* **ACTIVITY**
Reproduce the closing part of the entries exactly: the line with "The height and width of the screenshot is (835, 1566)." and all lines after it, ending with the last line, and nothing else.

AVAILABLE DATA START

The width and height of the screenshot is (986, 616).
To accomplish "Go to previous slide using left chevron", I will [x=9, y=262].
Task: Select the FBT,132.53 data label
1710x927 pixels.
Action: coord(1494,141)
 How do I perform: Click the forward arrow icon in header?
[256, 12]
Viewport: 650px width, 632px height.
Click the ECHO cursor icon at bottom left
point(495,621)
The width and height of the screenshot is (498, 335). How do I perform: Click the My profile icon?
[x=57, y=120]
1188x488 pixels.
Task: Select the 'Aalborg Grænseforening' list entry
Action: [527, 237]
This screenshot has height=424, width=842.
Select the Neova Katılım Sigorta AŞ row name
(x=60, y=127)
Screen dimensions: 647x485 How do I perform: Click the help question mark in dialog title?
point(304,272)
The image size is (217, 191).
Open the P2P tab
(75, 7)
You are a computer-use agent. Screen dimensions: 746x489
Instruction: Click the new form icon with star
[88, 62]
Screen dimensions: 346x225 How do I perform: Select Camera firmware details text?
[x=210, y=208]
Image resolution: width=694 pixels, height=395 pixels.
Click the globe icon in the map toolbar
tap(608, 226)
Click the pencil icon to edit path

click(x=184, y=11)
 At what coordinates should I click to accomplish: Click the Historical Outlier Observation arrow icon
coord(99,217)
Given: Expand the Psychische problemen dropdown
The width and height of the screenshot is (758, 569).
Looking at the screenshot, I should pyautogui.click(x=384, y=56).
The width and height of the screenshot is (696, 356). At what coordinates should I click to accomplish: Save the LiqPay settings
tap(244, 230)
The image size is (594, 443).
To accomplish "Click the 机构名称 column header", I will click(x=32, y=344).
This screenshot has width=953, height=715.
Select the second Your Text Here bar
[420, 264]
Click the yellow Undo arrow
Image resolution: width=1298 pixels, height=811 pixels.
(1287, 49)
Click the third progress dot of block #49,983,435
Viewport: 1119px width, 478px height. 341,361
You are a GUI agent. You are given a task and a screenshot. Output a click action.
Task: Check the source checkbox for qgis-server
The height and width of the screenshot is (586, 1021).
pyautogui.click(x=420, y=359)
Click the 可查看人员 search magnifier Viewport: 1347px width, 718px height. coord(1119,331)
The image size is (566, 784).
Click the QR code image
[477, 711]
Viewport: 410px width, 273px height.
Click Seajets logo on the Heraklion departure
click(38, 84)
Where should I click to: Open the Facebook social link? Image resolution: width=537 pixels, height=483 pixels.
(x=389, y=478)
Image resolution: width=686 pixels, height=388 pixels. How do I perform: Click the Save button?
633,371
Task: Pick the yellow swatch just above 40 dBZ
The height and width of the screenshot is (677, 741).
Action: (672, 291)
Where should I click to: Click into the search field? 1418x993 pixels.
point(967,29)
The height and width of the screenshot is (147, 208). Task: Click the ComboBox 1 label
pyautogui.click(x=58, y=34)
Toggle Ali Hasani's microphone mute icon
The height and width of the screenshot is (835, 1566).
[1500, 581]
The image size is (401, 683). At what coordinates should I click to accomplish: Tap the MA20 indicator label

AVAILABLE DATA END

* **RESPONSE AREA**
The height and width of the screenshot is (835, 1566).
[1500, 581]
The image size is (401, 683). At what coordinates should I click to accomplish: Tap the MA20 indicator label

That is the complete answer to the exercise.